The first step is to understand that blanket bans on the use of gen AI do not work. Employees want to work faster and more creatively, and the organization stands to benefit from the productivity gains. Some organizations have opted to deploy proprietary generative AI tools, while others are implementing AI oversight policies. And every organization needs to establish a comprehensive Cyber Governance, Risk and Compliance (GRC) strategy to ensure oversight over AI usage:
AI Governance Policies – This must define the AI tools and models approved by IT and security teams, establish guidelines on the kind and extent of data that can be shared, and establish accountability for AI-based decisions.

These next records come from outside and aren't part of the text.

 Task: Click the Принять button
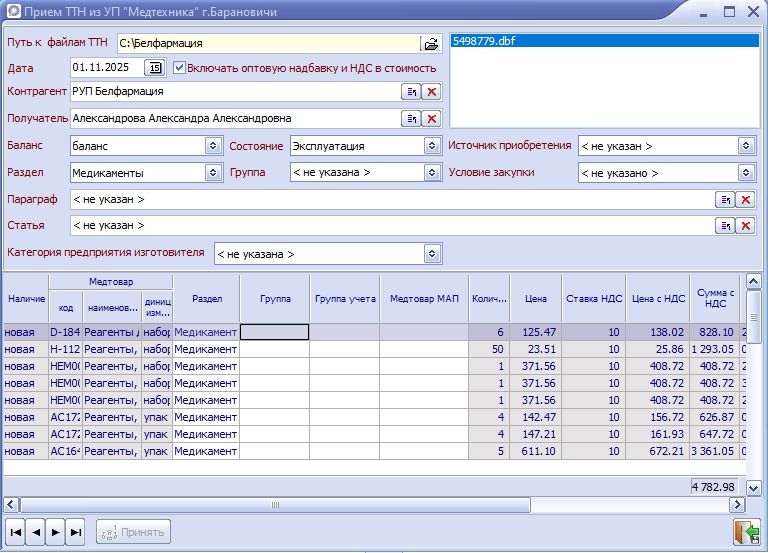point(134,533)
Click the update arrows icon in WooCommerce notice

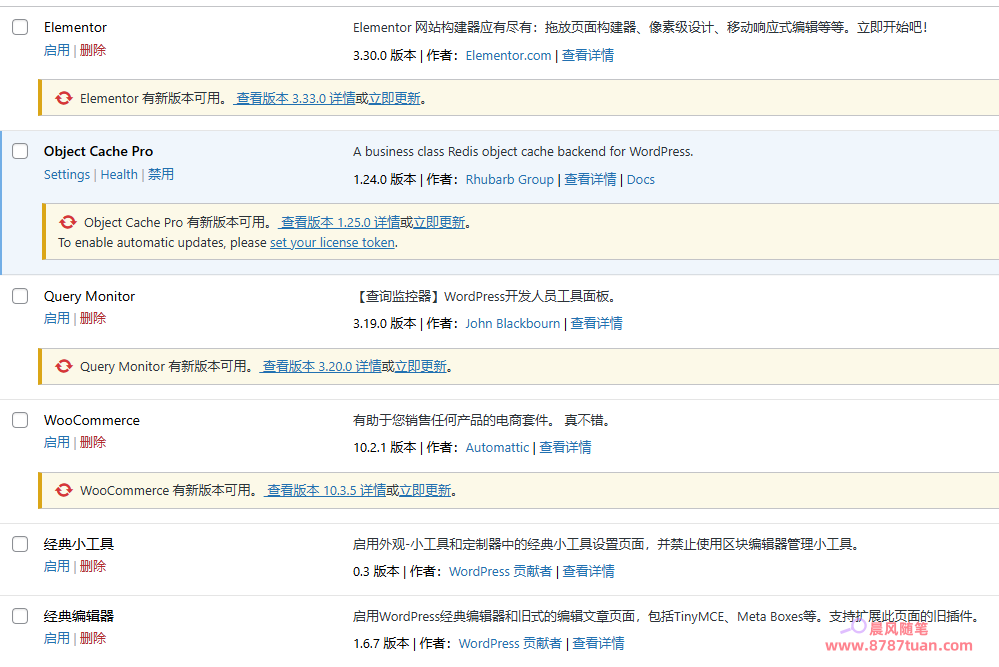[63, 490]
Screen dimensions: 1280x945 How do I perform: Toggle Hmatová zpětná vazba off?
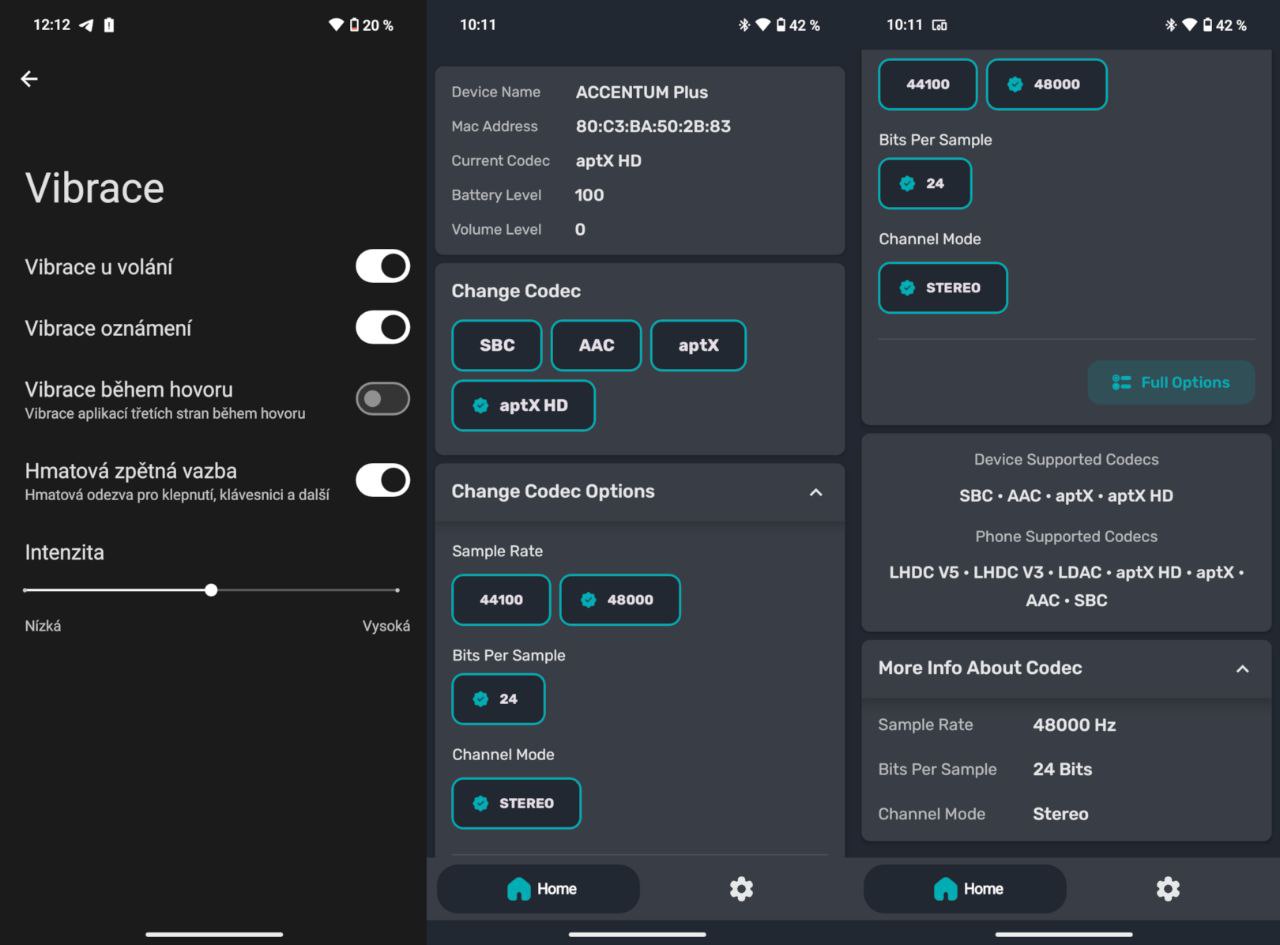pos(383,480)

Cross-Functional AI Approval Team- AI is being used across teams and functions, each of which has different priorities and requirements, and the approval process cannot be limited to just IT or cybersecurity teams. A cross-functional governance team can evaluate and approve AI tools aligned with enterprise standards and security strategies.
Enterprise-wide AI Monitoring - Deploy AI observability platforms that can scan networks for LLM traffic. This will help identify where and how AI is being used across the enterprise. This can help highlight gaps in enterprise AI strategies that can then be addressed.
AI Risk Integrated into Cyber and Operational Risk Assessments - AI is a fairly new technology and risks associated with it are still evolving. It is crucial to integrate AI risks into corporate risk frameworks and continuously evaluate possible impact on data security and privacy, compliance, and reputation.
Automate Controls and Compliance Monitoring - Deploy a unified Cyber GRC platform that can automate key functions like policy enforcement, track compliance with AI governance rules, and deliver real-time insights on compliance.
Awareness and Training – Employees must be made aware of the implications and ethical risks of using unauthorized tools. They must also understand why human oversight is crucial for countering AI bias and hallucinations. It is also important to extend these awareness and training initiatives to third-party partners.
Shadow AI does not develop because employees are careless. It does because employees are looking for better ways to work. Organizations must take the time to understand the exact pain points that lead teams to unauthorized tools, and minimize this friction to cut down the development of a shadow AI infrastructure. It’s then that real AI use will come out of the shadows – and drive productivity and transformation.